Terrace of John Cabot University, Trastevere, Rome, Italy, location and sponsor of 2015 LPSS

Close reading of Section IV of Levinas’s Totality and Infinity.

Close reading of Section IV of Levinas’s Totality and Infinity

The grand finale dinner in Trastevere, Rome (July 10, 2015).

The grand finale dinner in Trastevere, Rome (July 10, 2015)

Prof. Cohen perusing 1st ed. 1677, (Latin) Spinoza, Opera Posthuma, at Biblioteca dell Academia Nazionale dei Lincea, Rome (July 8, 2015).

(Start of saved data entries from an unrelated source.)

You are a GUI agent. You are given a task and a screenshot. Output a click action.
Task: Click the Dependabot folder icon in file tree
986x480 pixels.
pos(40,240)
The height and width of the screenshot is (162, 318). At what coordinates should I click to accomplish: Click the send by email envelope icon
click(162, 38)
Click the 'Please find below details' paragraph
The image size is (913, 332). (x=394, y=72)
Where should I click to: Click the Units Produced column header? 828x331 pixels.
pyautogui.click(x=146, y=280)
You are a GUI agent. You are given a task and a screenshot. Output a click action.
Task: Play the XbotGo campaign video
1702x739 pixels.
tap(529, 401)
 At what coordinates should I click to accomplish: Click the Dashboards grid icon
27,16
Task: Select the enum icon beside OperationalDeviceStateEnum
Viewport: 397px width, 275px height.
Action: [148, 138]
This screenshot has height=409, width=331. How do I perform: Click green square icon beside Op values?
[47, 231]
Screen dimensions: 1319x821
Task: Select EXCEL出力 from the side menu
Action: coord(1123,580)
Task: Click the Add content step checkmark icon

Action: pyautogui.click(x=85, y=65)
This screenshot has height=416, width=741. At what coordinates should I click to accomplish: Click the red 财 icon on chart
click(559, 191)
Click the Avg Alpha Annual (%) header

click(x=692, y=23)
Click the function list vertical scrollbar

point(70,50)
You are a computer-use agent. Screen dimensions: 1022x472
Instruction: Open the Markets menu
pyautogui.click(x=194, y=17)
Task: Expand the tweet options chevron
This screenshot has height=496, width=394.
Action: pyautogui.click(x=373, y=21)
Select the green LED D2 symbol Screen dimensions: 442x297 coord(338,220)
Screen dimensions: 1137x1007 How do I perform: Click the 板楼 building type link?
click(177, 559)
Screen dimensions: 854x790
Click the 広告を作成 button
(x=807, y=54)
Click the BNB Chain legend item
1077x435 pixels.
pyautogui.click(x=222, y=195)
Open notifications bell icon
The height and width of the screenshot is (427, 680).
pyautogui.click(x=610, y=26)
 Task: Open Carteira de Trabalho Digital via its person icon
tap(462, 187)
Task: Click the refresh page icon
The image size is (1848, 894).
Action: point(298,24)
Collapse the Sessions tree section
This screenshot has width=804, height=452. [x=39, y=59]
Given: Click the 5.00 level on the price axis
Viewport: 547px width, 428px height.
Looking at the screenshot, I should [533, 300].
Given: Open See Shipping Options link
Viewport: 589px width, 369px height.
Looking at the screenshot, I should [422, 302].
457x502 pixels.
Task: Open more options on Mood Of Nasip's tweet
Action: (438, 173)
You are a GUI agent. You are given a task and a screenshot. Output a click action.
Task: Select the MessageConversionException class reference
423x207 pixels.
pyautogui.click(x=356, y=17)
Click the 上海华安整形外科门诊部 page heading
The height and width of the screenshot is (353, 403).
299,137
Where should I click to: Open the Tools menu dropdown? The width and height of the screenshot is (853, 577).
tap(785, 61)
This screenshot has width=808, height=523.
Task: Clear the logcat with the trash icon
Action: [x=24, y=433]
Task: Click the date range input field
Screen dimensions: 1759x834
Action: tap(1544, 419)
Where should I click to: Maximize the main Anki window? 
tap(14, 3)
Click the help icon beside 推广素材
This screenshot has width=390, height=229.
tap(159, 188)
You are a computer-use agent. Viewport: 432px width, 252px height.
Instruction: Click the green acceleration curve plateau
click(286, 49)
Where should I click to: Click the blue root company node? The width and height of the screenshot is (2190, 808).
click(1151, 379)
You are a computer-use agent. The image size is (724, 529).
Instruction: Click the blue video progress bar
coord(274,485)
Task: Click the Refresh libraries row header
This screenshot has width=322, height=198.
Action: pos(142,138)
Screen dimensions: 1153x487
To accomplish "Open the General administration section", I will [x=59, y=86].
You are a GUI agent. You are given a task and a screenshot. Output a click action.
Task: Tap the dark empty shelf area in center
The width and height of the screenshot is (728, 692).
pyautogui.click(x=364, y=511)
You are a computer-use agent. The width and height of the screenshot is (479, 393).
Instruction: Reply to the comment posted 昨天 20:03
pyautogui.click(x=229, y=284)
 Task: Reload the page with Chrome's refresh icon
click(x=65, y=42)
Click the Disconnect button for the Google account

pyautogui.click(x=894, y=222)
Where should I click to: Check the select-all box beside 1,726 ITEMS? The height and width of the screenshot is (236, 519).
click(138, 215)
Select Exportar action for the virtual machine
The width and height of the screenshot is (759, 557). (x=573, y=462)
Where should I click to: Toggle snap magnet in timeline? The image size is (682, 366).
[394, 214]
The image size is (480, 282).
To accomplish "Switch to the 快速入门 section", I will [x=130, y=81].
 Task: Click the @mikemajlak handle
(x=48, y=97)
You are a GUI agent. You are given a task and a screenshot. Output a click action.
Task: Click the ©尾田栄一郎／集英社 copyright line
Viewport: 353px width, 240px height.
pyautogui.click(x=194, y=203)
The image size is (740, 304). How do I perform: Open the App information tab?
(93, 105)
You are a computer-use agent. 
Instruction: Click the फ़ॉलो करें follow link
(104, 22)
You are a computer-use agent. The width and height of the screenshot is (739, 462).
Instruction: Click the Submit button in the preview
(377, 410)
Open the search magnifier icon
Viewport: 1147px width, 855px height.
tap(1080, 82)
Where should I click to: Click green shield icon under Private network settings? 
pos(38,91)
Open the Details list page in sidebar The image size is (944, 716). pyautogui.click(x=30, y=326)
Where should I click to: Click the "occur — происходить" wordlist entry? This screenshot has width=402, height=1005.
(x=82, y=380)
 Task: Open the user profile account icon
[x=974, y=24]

Prof. Cohen perusing 1st ed. 1677, (Latin) Spinoza, Opera Posthuma, at Biblioteca dell Academia Nazionale dei Lincea, Rome (July 8, 2015)

DIRECTOR:
Richard A. Cohen,
 Professor of Philosophy, Chair of the Department of Jewish Thought, University at Buffalo, Buffalo, New York. Professor Cohen is one of the world’s preeminent Levinas scholars, author of several books on Levinas, the most recent of which is "Out of Control: Confrontations between Spinoza and Levinas" (2016), translator into English of four books by Levinas, and author of numerous articles in modern and contemporary continental philosophy.

SPONSORS:
The Levinas Center and the Institute of Jewish Thought and Heritage, University at Buffalo, Buffalo, NY; John Cabot University, Rome, Italy

LOCATION:
John Cabot University
Rome, Italy

TOPIC DESCRIPTION:
The 20th Century philosopher Emmanuel Levinas is known for his incisive phenomenological studies and his original ethical metaphysics of “the face to face.” The 2015 LPSS focused on the combination of these two elements as found in Levinas’s account of eros in Totality and Infinity. Since Plato’s Symposium and the very definition of philosophy as “love of wisdom,” philosophers have made Eros – desire, love, friendship – central to the human condition and to the philosophical enterprise more specifically.  Socrates taught that higher than wisdom is the love of wisdom. Levinas devotes the last part, Section IV, of his magnum opus, Totality and Infinity, to discussing eros, parenthood, filiality, family, fraternity and the “infinite time” of fecundity. The 2015 LPSS accomplished a careful sentence by sentence reading and discussion of every sentence of this important text.

PARTICIPANTS:

  • Alina Daniela Ciric (PhD Candidate, Babes-Bolyai University, Cluj-Napoca, Romania)
  • Brigitta Keintzel (Elise-Richter-Chair, Department of Philosophy, University of Vienna, Vienna, Austria)
  • David Martínez Rojas (PhD Candidate, University of Sussex, United Kingdom)
  • Devorah Wainer (Department of Sociology & Social Policy, School of Social and Political Sciences, University Of Sydney, Australia)
  • Irina Poleshchuk (Post-Doctoral researcher, University of Helsinki, Helsinki, Finland; Associate Professor, European Humanities University, Vilnius, Lithuania)
  • Rossitsa Varadinova Borkowski (PhD candidate, Faculty of Philosophy, Sofia University St. Kliment Ohridski, Bulgaria)
  • Samuel Buchoul (Independent Researcher & Media Coordinator at Luminous Idea of Life Appreciation (LILA) Foundation, Delhi, India)
  • Selime Soyuçok (PhD Candidate, English Studies, Durham University, Durham, United Kingdom)
  • Valerie Oved Giovanini (PhD candidate, Media and Communications, European Graduate School, Saas-Fee, Valais, Switzerland)
  • Viktoras Bachmetjevas (Teaching Assistant, Kaunas University of Technology, Department of Philosophy and Psychology, PhD Candidate at Vytautas Magnus University, Kaunas, Lithuania)

AUDITORS:

  • Charles Miceli (Lecturer, English Language, Wenzhou-Kean University, Wenzhou, China)
  • Fosco Bugoni (MA student, University of Milano–Bicocca, Milan, Italy)
  • Ioannis Koukas (PhD candidate, St. Kliment Ohridski University, Sofia, Bulgaria)
  • Sarah Weil (MA student. Philosophy Department, Hebrew University of Jerusalem, Jerusalem, Israel)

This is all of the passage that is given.